Rory with Emma and their three kids (Instagram/rorysstoriesofficial)

Despite having dyslexia, one of Rory's most recent projects is a writing his fourth book - this one is based on the era of recent Irish history that most people are only too happy to forget although he manages to make it a light-hearted read.

Rory’s Stories Lockdown Lookback recalls all of the ridiculous Covid moments - like garda checkpoints for staying in your 2km radius, the nine-euro meals and shivering outdoors at a pub in winter only to be kicked out after 105 mins.

Rory’s shares his own hilarious anecdotes along with confessions from the public about what the rest of Ireland got up to during those strange two years.

There’s one story about a concerned Irish mother who made her family dip their feet in a basin of bleach before coming into the house - something like a hybrid between Covid and foot-and-mouth disease.

Another anecdote in the book tells of a man being spotted walking home after a night of heavy drinking, swaying into the middle of a country road without a soul around, but wearing a mask the entire time to be safe from Covid - never mind being hit by passing car.

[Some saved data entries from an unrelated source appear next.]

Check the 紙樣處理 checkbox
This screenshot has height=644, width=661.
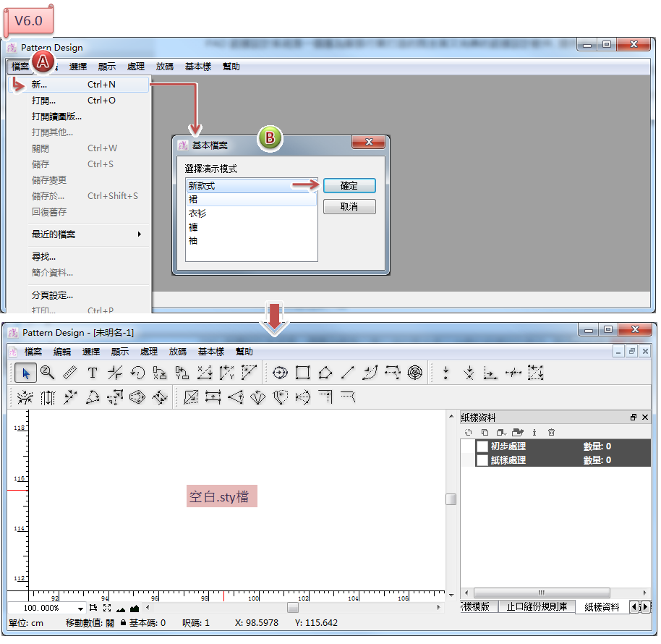point(482,460)
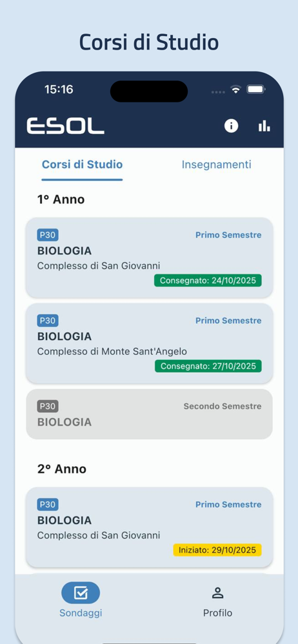
Task: Open the Profilo person icon
Action: pos(217,592)
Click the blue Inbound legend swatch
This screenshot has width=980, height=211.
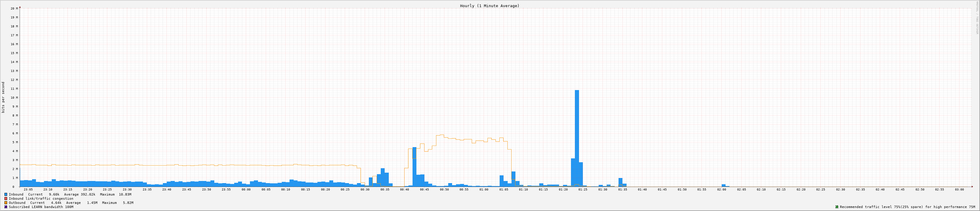coord(6,194)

Rory openly shares his own experience of lockdown in the book which saw him and his wife Emma and kids move back in with his parents to save money for a deposit for a house - something many young people in Ireland today have had to resort to.

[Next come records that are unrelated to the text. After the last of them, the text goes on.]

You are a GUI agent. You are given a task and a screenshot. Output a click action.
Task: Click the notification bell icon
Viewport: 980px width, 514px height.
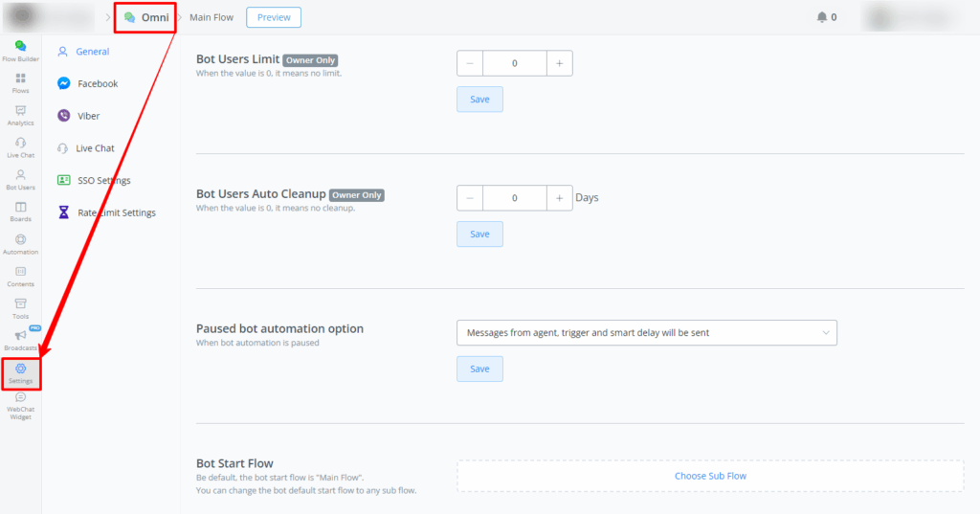[821, 17]
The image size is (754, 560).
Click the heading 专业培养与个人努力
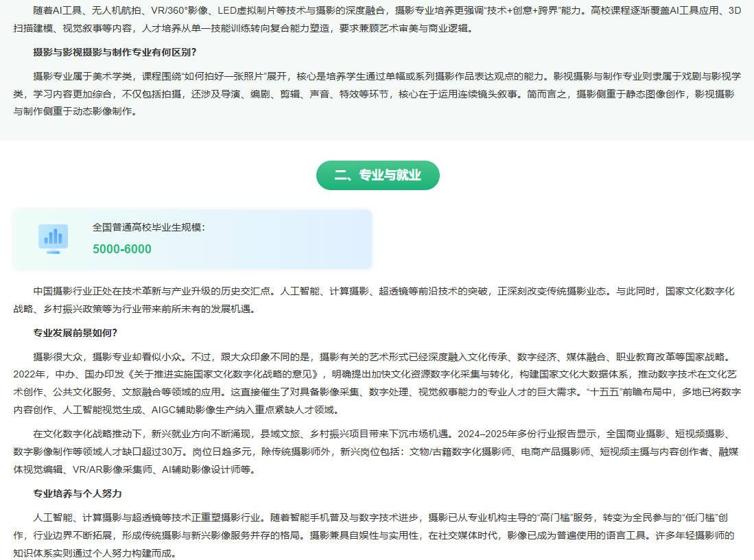[x=78, y=493]
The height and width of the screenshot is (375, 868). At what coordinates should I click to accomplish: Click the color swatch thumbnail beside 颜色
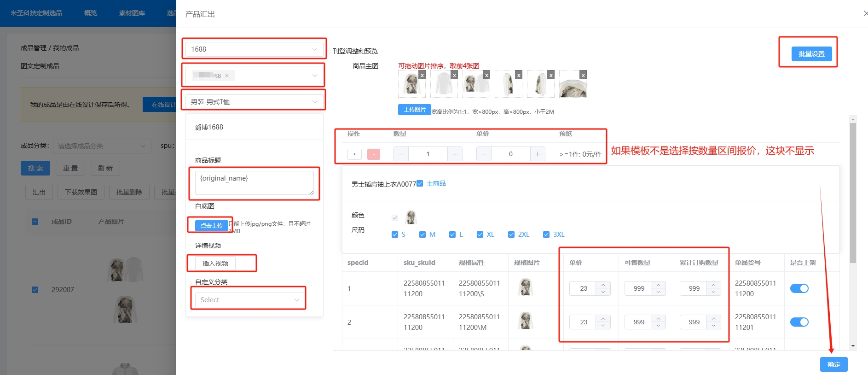411,217
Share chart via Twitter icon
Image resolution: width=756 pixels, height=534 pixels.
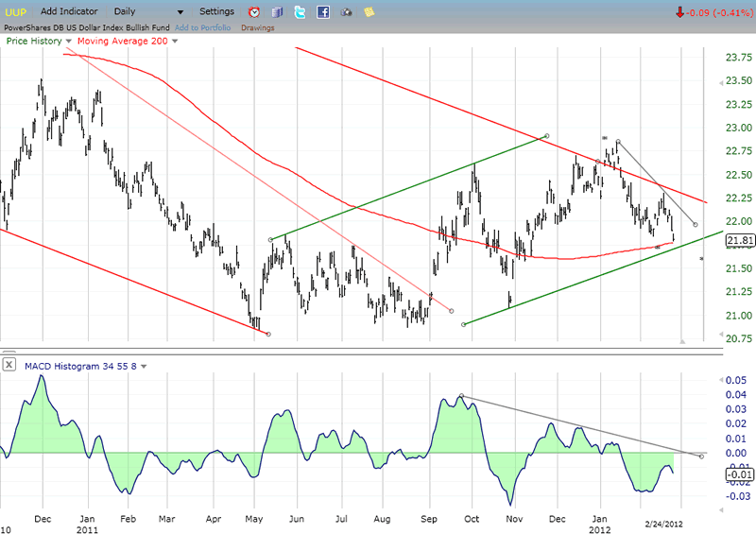pyautogui.click(x=300, y=12)
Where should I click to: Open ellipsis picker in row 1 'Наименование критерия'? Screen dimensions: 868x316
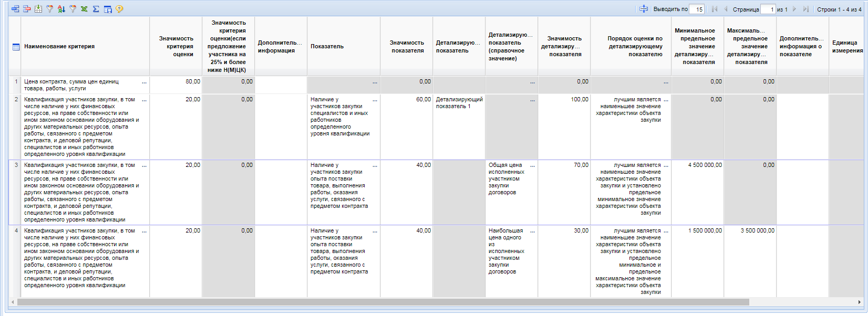[x=144, y=82]
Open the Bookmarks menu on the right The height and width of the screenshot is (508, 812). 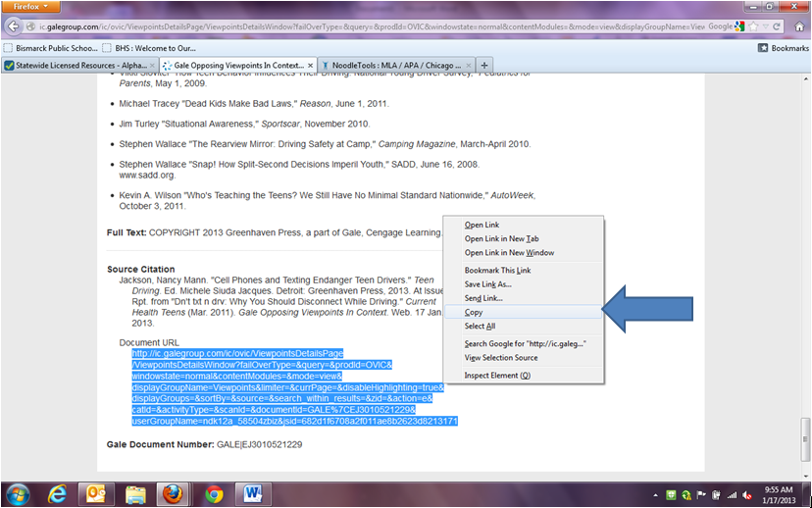783,47
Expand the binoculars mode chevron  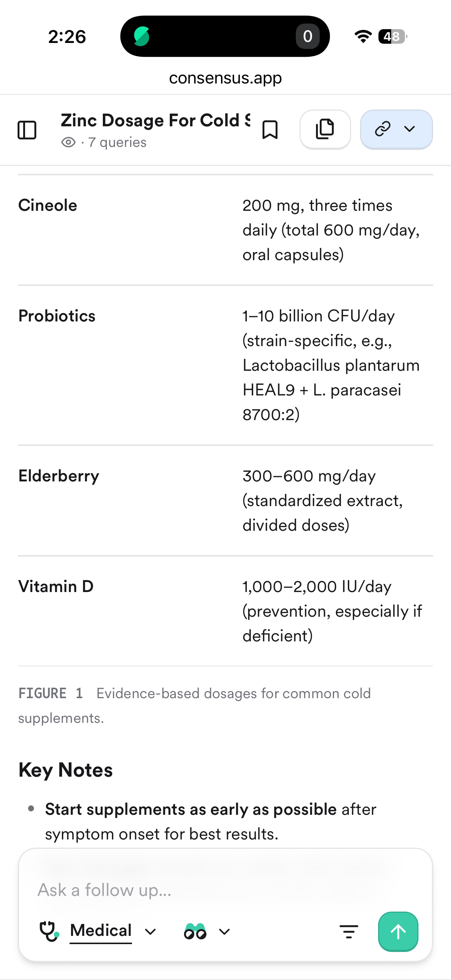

He said it left him feeling like a teenager again and led to a few awkward encounters that he documents in the book - one in particular about how his youngest daughter Lucy, now almost two, was conceived while living under his parents roof.

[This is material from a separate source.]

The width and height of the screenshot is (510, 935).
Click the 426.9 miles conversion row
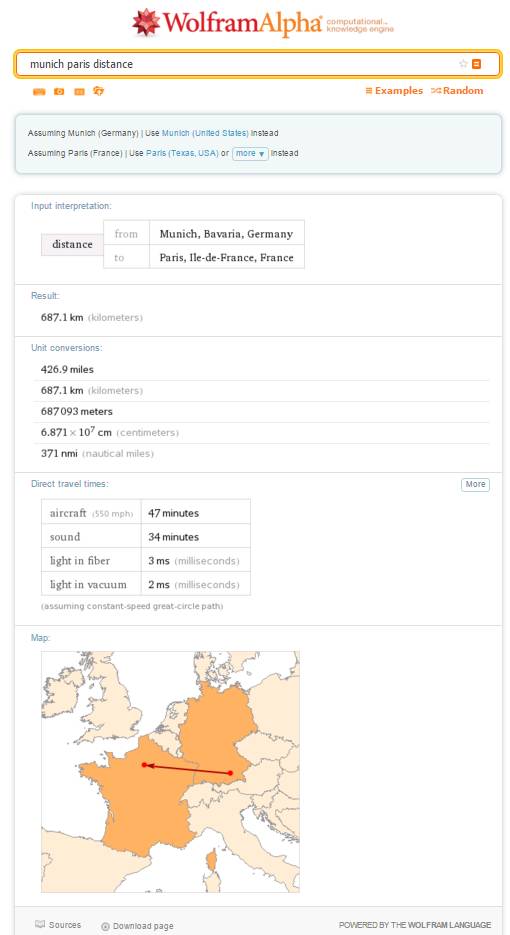click(262, 370)
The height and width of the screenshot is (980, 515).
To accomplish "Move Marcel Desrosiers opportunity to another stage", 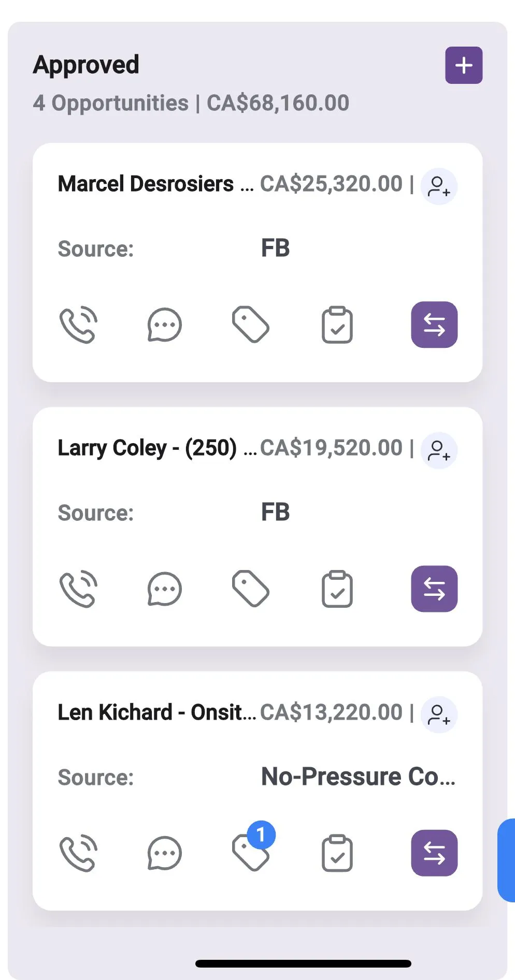I will pyautogui.click(x=434, y=325).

"You feel like you're 14 again," he said. "Even if it's a Friday night and you're going to the fridge to get a can, your mother is eyeballing you from the kitchen to see how many cans you're taking out of the fridge.

"You feel like you're a teenager going out to drink in the fields again trying to slide the cans in to your pocket.

"Here's me 34 years of age, couple of kids and married, and here I am slying cans out of the fridge so my mother won't give me a lecture.

"And then it goes without saying that me and my wife [were] trying to get intimate living with paper thin walls between my mother and father's room. People can relate to the real-life awkwardness to the whole situation!"

The Rory's Stories: Lockdown Lookback is out now in bookstores for €12.99.